Copy the lines from the one containing "Toggle the Parcels (standardized) legend box" through the end of the lines, substituting "legend panel" for "legend box" and leaving everything else unchanged. Leave the pictures out of the answer.
::::
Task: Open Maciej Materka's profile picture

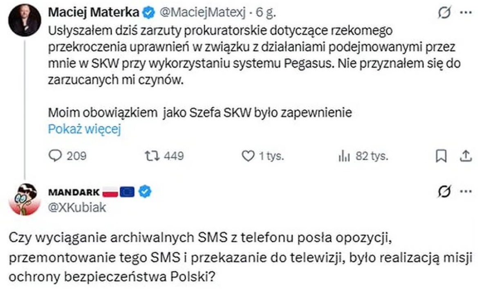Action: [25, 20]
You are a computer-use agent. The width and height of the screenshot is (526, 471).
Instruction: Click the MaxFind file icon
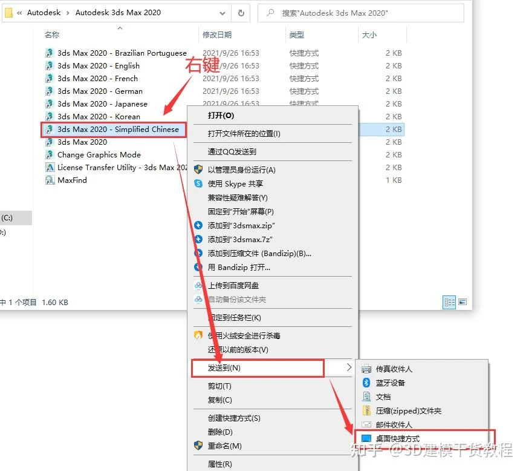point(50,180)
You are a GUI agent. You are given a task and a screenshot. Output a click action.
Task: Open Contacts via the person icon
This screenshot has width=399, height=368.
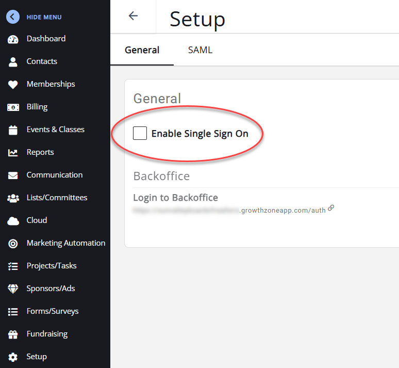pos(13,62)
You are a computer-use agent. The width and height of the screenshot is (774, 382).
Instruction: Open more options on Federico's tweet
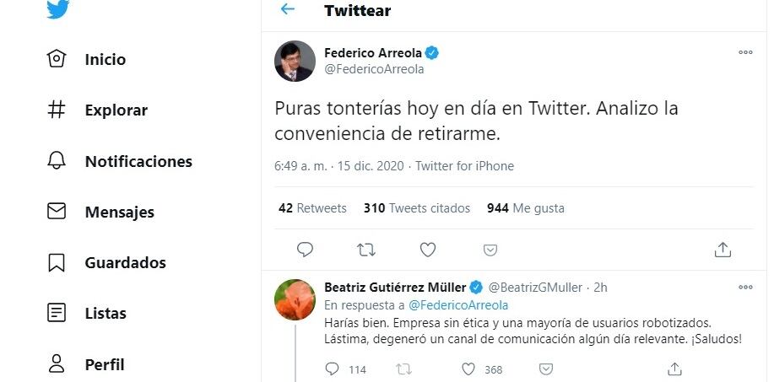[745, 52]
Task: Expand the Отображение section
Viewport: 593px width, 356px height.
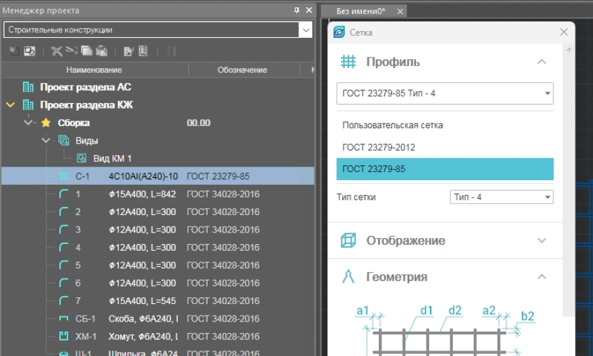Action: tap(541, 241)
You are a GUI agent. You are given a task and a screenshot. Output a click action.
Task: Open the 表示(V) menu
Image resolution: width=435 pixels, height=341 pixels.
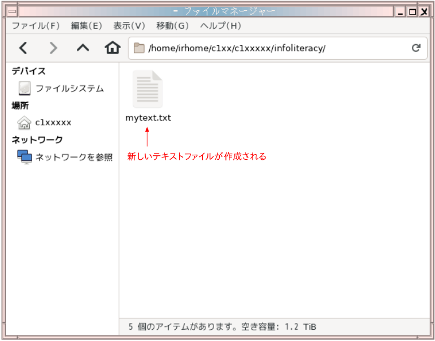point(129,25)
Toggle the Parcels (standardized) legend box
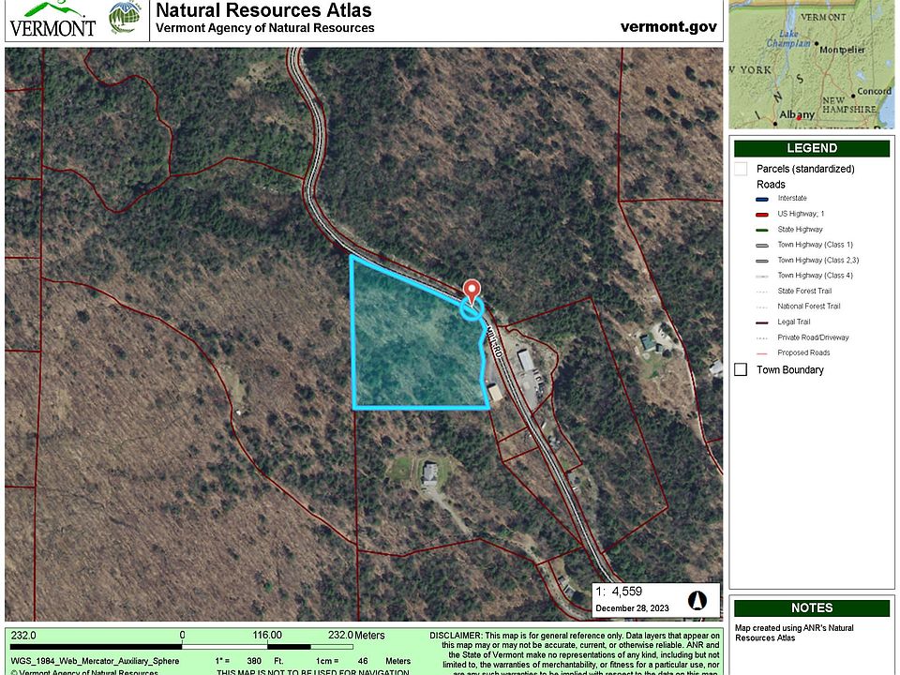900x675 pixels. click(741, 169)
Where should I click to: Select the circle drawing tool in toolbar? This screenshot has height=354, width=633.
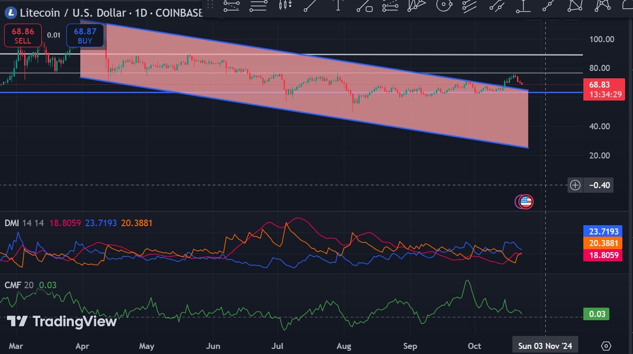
::::
### Exercise solution
Toggle the Parcels (standardized) legend panel
900x675 pixels. click(741, 169)
Where should I click to: Select the circle drawing tool in toolbar? This screenshot has height=354, width=633.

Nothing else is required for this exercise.